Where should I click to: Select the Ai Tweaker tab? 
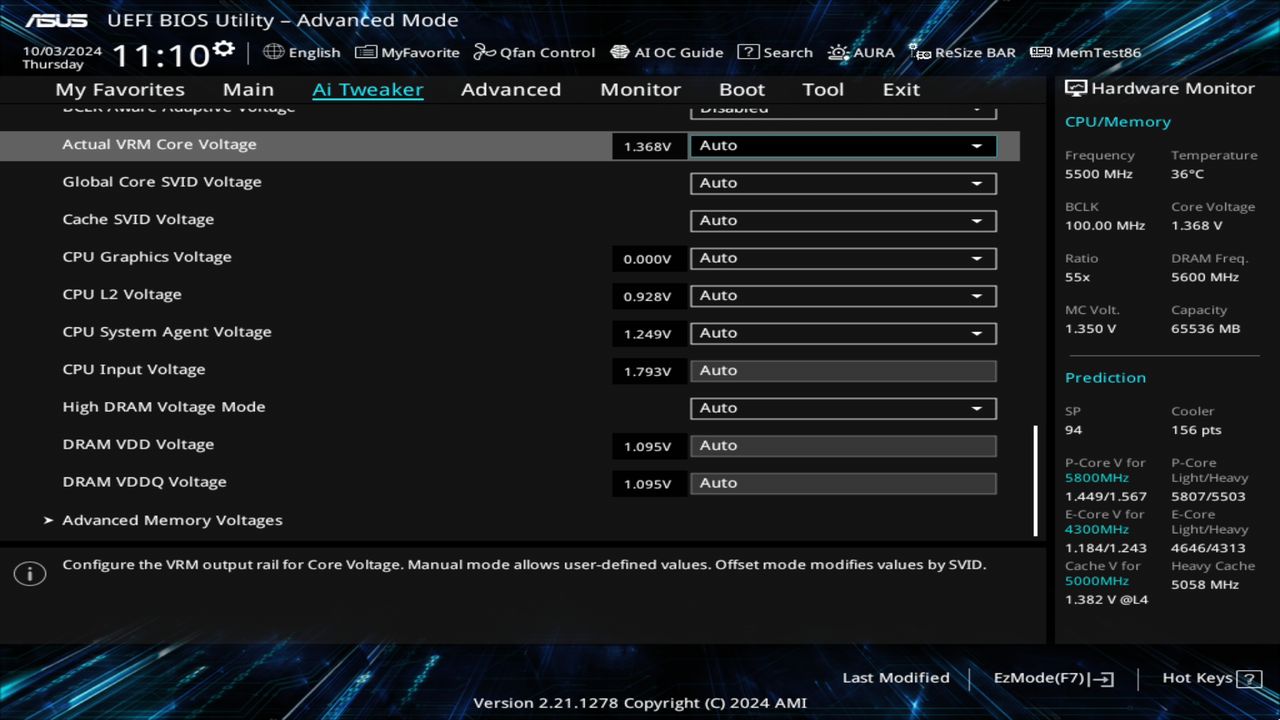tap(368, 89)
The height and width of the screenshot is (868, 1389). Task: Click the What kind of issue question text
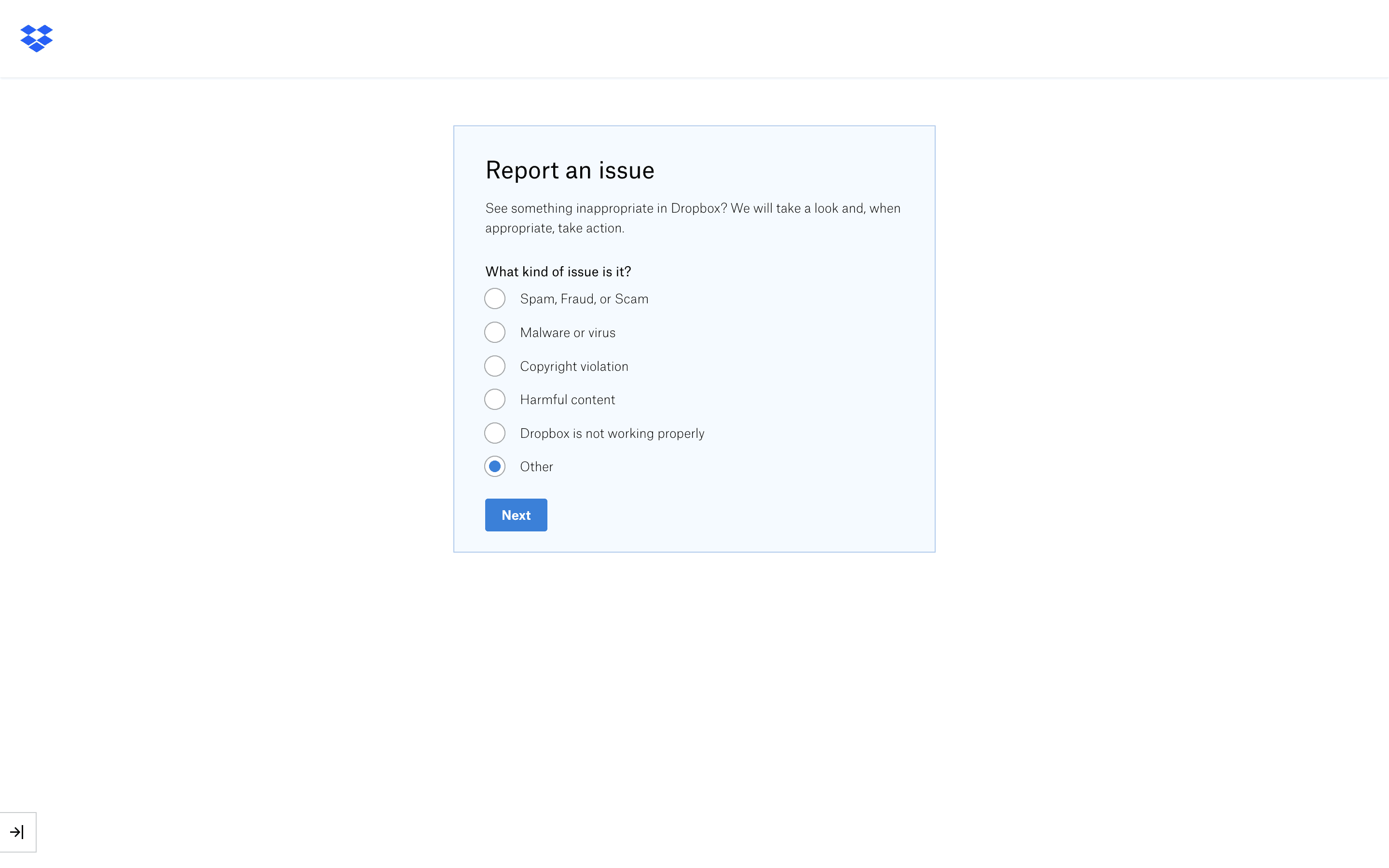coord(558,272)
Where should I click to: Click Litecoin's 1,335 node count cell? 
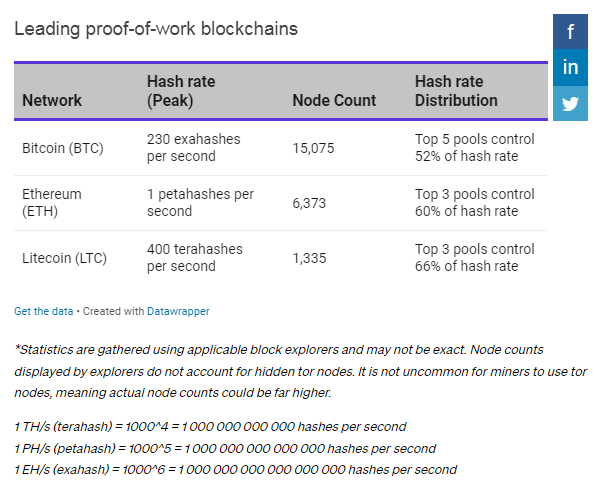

══════════════════════════════

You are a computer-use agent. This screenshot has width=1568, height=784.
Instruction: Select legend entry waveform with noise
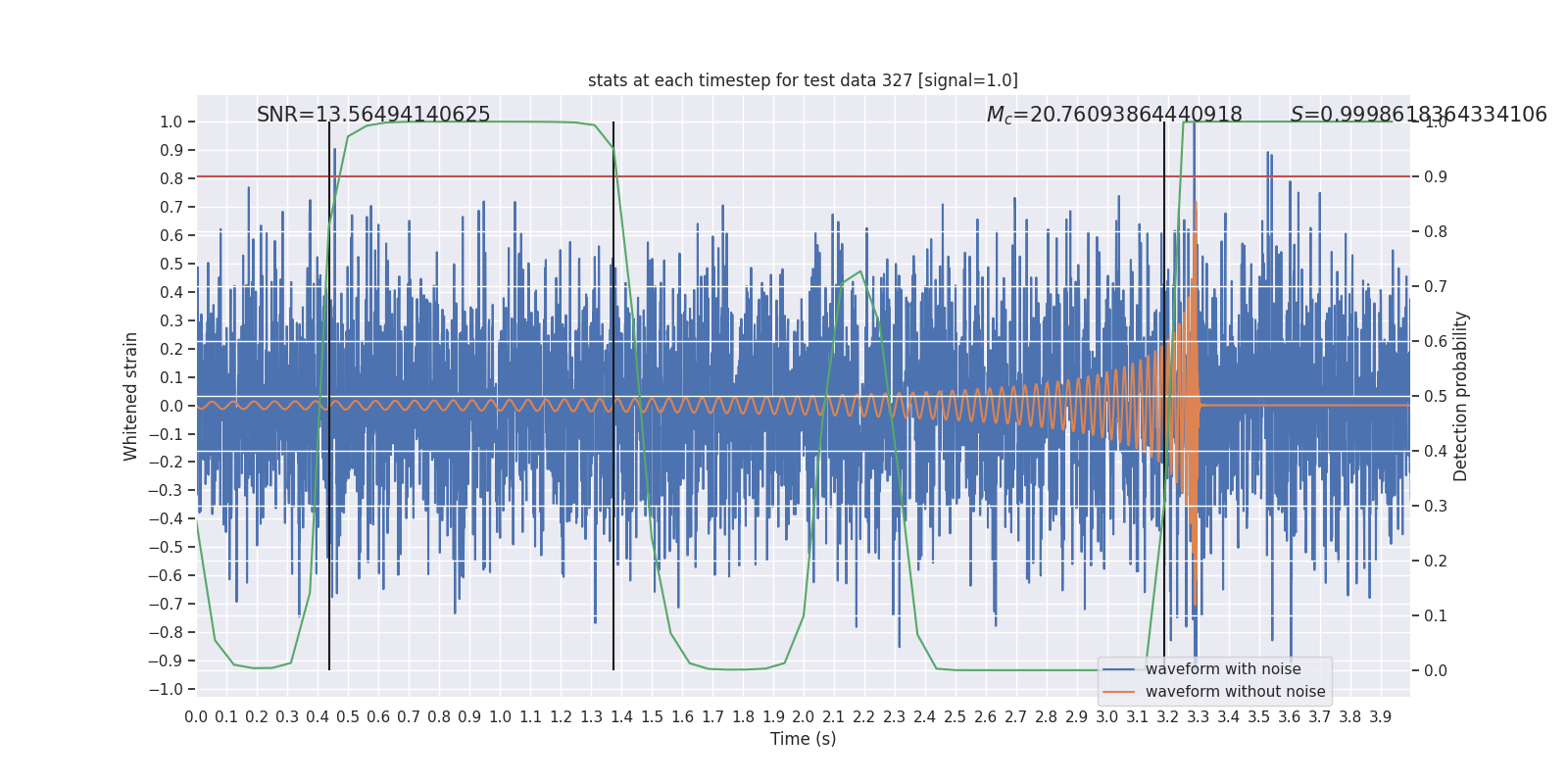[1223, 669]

══════════════════════════════

STATED TASK — Put everything from the line containing "The height and" down to the line containing "Where should I click to: Click" into a Markdown table with the columns Row and Line, skipping blank lines. Leave the pictures out of the table.

THE REPLY —
| Row | Line |
|---|---|
| 1 | The height and width of the screenshot is (868, 1389). Task: Click the What kind of issue question text |
| 2 | coord(558,272) |
| 3 | Where should I click to: Click Litecoin's 1,335 node count cell?  |